A new CMS policy gives FDA access to millions of pharmacy claims submitted by Medicare Part D drug plans [see "Leading Indicators/News," July 2008]. With additional funds to support postmarket surveillance, FDA plans to expand access to CMS, VHA, and health plan databases, further expanding its ability to detect and assess adverse events related to marketed drugs.

Shaping the system

FDA and its partners are beginning to map strategies for how this network will operate. A charter will define which entities can join the partnership, what data sources will be used, what queries can be run on the system, who can pose queries, how specific evaluations will be paid for, how results will be communicated, and how privacy protection will be ensured. Most likely, a nonprofit network "convener" will channel queries to the partnership and oversee distribution of results.

Network partners will also research best practices and standards for postmarket assessment, most likely under the direction of a scientific advisory board. New models for data aggregation are needed to permit FDA to trace back to individual cases when necessary, and improved statistical methods will help sort out causality and distinguish meaningful signals in large information databases.

Many of these issues will be explored by an active surveillance pilot program sponsored by the Pharmaceutical Research and Manufacturers of America (PhRMA). After more than a year in development, the project is being launched as a public–private partnership involving PhRMA, FDA, and the Foundation for NIH. Janet Woodcock, director of the Center for Drug Evaluation and Research (CDER), will chair this test program for organizing and operating a drug safety query system using a distributed information network.

In the future, it may be possible to monitor medical product safety through a national health information network that connects clinicians, consumers, and providers across the healthcare system in real time. FDA would have access to such data for public health purposes, but would have to ensure that information exchanges are secure and confidential.

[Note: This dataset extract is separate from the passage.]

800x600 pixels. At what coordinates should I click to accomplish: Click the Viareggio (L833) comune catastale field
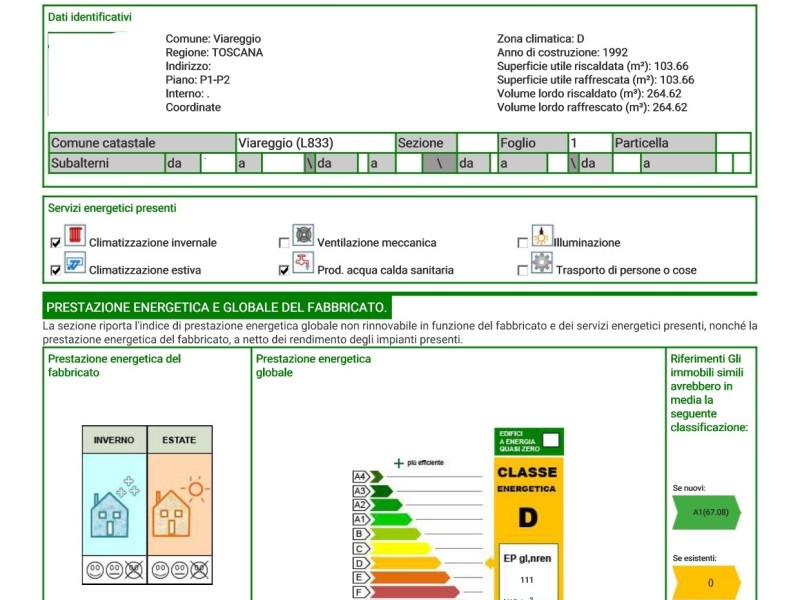(x=315, y=143)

FDAAA specifically instructs FDA to examine privacy issues, and for the Government Accountability Office to report on the agency's progress.

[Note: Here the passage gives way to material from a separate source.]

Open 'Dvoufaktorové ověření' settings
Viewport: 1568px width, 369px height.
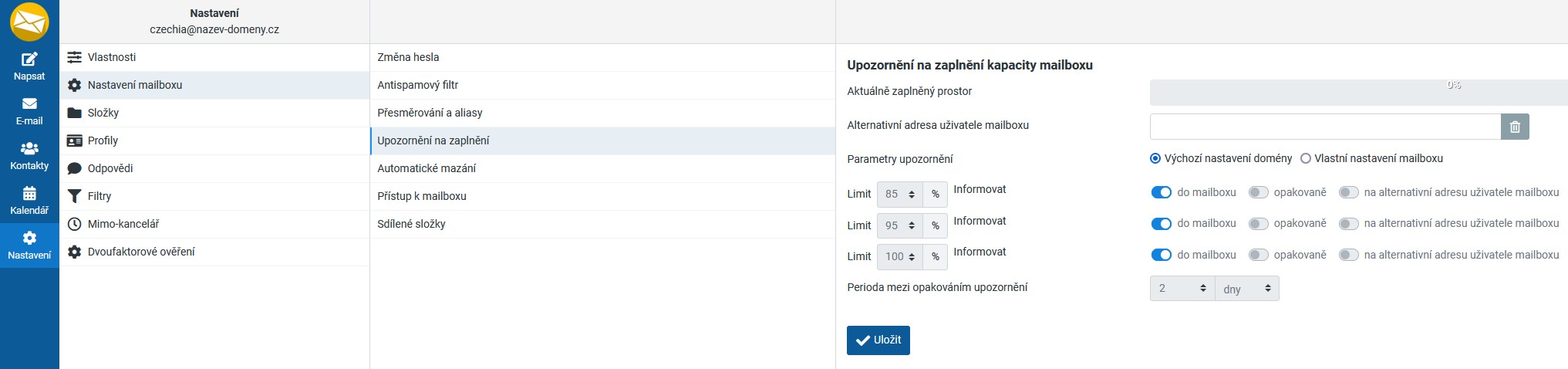click(x=140, y=252)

A linked system would give a broader picture of health problems and better track patients that change providers. But it would also require a higher degree of consistency and transparency, Woodcock explained at the Brookings forum. "This could be something for the future," she said. "We would not do this to start, but don't want to rule it out."

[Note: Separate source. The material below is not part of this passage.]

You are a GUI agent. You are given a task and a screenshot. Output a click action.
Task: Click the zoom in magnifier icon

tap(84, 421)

Effective communication about safety signals from interim results will be a challenge, as will efforts to provide adequate and sustained financial support. These are issues that FDA and its Sentinel partners will address, as well as concerns about scientific accuracy and data reliability, said von Eschenbach. FDA is not implementing the Sentinel System "solely because Congress told us to, but because it's the right thing to do. FDA must and will do this," von Eschenbach said.